…diaspora

Nel mondo che ci troviamo ad abitare il concetto di diaspora va assumendo un ruolo sempre più centrale. Su questo argomento il mondo ebraico avrebbe molto da dire, e la sua storia di movimenti e transumanze, con relativi incontri e/o scontri di civiltà è di certo da studiare e meditare per gestire le attuali emergenze migratorie. Il prossimo anno – 2017 – segna il cinquantesimo anniversario dell’ultima grande diaspora che ha segnato l’ebraismo del ventesimo secolo; l’esodo forzato degli ebrei di Libia, ultimi di una catena di fughe ed espulsioni che negli anni precedenti aveva costretto quasi un milione di ebrei residenti da millenni nei paesi arabi a fuggire dalle loro case.

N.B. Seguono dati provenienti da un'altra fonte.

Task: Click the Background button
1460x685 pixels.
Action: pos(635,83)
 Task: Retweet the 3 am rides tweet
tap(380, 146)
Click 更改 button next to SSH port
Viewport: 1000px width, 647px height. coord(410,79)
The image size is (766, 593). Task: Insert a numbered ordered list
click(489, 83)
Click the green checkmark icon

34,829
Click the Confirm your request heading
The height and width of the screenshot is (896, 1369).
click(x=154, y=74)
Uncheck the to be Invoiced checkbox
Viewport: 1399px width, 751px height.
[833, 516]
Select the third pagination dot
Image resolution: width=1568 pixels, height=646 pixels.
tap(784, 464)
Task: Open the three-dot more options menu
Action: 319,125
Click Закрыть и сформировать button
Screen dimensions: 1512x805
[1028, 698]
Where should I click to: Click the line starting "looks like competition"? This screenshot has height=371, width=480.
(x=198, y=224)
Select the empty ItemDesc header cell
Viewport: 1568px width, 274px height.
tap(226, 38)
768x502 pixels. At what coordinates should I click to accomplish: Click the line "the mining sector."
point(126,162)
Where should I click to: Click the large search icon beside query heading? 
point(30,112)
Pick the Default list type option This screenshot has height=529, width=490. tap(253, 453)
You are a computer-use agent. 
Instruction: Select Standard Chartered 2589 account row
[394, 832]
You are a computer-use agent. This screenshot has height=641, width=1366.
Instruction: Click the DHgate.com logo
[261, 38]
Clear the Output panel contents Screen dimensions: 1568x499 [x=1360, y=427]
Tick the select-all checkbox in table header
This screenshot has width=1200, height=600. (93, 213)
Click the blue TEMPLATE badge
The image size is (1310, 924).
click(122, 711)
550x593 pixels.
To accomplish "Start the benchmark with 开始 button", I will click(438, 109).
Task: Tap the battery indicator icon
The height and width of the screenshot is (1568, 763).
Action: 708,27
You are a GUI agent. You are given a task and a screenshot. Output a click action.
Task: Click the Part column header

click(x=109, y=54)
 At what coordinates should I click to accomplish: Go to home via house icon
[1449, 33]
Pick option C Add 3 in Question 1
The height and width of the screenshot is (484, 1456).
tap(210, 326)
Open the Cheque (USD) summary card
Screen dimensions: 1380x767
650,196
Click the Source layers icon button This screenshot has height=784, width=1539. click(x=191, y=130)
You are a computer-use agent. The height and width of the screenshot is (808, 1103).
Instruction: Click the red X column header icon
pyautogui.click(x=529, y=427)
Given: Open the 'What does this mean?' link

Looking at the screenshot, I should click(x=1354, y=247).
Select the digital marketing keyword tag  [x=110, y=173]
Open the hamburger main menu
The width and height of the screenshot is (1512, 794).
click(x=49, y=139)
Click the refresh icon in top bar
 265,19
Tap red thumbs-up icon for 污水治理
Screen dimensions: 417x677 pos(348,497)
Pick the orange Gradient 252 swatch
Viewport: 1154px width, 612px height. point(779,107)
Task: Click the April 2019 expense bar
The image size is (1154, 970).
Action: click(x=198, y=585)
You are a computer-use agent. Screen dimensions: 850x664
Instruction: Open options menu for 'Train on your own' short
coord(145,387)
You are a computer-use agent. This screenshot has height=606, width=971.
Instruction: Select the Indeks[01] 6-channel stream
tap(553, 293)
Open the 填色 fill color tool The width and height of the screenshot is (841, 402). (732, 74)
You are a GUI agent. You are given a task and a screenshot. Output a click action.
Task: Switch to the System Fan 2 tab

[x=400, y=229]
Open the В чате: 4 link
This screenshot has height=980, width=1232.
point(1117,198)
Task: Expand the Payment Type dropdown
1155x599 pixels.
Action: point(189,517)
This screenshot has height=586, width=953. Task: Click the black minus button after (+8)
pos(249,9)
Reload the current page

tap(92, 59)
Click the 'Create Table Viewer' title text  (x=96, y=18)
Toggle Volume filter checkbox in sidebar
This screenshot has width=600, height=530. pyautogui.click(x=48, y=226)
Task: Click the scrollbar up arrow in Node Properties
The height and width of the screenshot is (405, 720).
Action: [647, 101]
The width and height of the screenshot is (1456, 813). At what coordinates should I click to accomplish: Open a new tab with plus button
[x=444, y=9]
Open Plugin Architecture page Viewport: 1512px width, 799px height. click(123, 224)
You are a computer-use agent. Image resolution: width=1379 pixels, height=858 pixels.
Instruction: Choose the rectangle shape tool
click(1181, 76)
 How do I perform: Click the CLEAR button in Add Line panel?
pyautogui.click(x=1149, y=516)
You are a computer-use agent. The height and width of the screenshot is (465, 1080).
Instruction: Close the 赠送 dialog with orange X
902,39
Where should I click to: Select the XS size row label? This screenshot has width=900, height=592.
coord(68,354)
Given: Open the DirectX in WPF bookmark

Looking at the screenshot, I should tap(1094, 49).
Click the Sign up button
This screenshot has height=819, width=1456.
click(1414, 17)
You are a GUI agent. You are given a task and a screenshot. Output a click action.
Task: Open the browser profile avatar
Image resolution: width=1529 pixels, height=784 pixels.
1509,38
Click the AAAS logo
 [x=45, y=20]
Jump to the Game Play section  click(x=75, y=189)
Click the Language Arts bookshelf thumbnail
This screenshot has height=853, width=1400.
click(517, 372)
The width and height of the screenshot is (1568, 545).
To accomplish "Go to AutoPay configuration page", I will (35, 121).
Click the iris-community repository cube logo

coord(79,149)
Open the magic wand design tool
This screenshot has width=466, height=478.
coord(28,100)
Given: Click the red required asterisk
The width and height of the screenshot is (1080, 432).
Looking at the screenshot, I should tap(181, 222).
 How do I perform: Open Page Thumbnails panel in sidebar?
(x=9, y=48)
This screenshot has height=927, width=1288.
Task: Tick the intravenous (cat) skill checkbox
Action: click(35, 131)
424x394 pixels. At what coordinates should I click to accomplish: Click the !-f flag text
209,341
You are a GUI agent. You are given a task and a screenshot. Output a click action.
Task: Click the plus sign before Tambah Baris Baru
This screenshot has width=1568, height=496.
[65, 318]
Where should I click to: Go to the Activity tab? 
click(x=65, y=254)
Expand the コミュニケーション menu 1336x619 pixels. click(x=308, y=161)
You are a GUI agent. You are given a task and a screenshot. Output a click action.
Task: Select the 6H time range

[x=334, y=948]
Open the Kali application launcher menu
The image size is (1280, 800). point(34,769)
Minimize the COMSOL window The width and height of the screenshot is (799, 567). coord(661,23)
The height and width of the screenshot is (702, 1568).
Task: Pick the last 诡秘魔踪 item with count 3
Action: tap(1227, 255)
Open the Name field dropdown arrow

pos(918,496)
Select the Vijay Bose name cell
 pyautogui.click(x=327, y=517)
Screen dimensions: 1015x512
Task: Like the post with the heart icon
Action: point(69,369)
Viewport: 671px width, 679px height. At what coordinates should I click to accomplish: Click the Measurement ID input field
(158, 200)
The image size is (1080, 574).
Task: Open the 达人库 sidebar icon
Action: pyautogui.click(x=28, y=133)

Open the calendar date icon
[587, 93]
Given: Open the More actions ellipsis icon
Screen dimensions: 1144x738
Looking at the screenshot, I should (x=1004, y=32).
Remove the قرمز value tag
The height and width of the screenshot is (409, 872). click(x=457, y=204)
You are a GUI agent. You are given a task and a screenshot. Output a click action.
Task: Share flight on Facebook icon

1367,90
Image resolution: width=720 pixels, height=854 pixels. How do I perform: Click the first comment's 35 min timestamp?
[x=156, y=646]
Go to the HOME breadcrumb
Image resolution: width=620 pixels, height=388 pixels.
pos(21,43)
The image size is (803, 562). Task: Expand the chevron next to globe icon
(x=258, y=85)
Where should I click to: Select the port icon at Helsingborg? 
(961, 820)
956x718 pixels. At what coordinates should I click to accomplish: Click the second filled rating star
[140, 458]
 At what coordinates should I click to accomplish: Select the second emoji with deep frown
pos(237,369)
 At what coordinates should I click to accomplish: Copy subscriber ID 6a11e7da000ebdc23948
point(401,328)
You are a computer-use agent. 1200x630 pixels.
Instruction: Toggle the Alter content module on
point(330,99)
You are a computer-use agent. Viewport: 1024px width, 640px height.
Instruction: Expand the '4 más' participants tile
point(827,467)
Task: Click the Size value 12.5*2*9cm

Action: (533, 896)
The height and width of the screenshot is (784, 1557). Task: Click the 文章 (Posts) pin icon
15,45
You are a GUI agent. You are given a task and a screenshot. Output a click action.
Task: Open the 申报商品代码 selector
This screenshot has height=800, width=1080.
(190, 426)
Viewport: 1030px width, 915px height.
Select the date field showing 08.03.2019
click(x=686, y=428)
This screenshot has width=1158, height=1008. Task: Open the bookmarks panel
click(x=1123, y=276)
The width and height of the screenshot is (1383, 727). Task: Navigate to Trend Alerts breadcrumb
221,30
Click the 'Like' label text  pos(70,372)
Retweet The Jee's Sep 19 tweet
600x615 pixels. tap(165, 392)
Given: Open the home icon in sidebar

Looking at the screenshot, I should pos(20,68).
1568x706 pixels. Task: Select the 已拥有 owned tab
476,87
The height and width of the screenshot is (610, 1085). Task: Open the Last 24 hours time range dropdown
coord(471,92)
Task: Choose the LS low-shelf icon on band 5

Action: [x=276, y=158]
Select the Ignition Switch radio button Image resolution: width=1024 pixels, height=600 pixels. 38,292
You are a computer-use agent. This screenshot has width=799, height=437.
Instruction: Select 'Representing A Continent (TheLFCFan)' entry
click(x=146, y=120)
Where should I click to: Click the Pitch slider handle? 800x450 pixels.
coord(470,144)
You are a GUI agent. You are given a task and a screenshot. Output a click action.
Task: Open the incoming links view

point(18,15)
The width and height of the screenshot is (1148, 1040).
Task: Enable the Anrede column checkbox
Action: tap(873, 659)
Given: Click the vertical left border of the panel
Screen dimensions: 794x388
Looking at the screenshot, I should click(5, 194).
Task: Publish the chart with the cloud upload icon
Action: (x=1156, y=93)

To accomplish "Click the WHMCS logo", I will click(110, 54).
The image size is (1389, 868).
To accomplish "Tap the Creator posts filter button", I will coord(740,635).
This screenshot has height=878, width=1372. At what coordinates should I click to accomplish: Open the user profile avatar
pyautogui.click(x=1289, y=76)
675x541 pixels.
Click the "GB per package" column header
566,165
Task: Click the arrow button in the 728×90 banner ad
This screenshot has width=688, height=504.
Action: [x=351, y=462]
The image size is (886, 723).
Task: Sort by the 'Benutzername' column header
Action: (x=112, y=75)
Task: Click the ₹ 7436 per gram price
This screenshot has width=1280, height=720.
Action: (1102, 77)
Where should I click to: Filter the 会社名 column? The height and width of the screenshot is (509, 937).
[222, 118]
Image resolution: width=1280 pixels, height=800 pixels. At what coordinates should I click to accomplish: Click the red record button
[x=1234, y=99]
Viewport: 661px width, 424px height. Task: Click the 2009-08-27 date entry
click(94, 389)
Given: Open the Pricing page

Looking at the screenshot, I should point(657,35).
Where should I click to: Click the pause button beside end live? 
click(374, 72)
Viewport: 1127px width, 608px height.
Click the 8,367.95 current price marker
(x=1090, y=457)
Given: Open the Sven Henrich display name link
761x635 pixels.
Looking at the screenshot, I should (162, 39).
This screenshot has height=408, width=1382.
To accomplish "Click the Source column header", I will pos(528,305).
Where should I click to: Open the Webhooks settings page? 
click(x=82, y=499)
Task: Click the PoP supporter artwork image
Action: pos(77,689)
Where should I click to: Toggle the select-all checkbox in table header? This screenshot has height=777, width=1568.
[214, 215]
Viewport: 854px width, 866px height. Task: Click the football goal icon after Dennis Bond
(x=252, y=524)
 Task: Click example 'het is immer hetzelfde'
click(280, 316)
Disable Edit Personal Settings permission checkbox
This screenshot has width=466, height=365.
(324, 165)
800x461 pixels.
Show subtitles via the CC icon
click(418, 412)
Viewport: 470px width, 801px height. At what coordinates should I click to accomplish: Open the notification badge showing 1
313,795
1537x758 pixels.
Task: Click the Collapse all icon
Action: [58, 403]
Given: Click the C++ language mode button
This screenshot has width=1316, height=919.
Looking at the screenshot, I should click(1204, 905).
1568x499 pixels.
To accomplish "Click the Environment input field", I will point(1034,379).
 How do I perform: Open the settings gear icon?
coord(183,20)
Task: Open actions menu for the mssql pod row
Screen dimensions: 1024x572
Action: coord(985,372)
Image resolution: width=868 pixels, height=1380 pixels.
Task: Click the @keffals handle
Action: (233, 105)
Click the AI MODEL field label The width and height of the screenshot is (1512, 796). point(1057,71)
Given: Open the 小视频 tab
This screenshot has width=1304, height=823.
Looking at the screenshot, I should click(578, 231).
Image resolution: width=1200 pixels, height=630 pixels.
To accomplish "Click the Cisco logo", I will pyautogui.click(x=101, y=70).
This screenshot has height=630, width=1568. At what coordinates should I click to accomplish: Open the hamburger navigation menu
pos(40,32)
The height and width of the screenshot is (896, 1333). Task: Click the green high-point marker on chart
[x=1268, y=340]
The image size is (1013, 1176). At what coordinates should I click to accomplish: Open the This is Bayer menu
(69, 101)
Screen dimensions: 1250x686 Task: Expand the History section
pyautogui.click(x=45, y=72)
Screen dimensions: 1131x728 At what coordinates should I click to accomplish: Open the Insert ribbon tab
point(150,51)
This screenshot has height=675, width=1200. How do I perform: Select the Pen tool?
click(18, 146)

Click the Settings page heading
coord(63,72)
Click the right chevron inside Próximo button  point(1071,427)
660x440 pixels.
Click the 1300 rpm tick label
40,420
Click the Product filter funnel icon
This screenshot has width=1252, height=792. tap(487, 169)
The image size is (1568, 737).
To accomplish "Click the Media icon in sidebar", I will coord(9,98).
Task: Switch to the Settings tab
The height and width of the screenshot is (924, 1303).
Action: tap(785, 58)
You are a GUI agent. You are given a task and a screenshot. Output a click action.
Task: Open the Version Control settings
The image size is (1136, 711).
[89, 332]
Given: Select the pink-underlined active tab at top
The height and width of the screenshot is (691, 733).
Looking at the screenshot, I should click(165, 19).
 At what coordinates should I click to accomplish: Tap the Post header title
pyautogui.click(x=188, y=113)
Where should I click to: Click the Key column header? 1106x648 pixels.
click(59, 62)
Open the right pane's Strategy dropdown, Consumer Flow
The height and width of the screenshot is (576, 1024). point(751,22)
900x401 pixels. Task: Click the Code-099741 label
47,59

Sono solo pochi anni, eppure già siamo in grado di ragionare sulle dinamiche di quella migrazione, sui respingimenti e sulle accoglienze, sui faticosi percorsi di integrazione, sulla perdita e sul mantenimento di tradizioni secolari (rituali, alimentari, linguistiche). Più rifletto sulla vicinanza di quegli eventi, e più mi sembrano fuori luogo le dinamiche identitarie attuali. Da più parti ci si vuole convincere che siamo parti di nazioni coese legate a uno specifico territorio, irrinunciabile e atavico. E su questo paradigma si costruiscono teorie politiche e si prospettano conflitti. Tutto questo è sbagliato, e lo sappiamo bene. Quel che siamo, in fondo, ce lo portiamo dentro, ovunque noi si vada. Il nazionalismo – che ha fatto infiniti danni a partire dall’Ottocento e che ora torna a minacciare l’Europa e le sue regioni – lasciamolo da parte, ché in fondo non si tratta di un valore ma sembra ogni giorno di più una minaccia da cui guardarsi.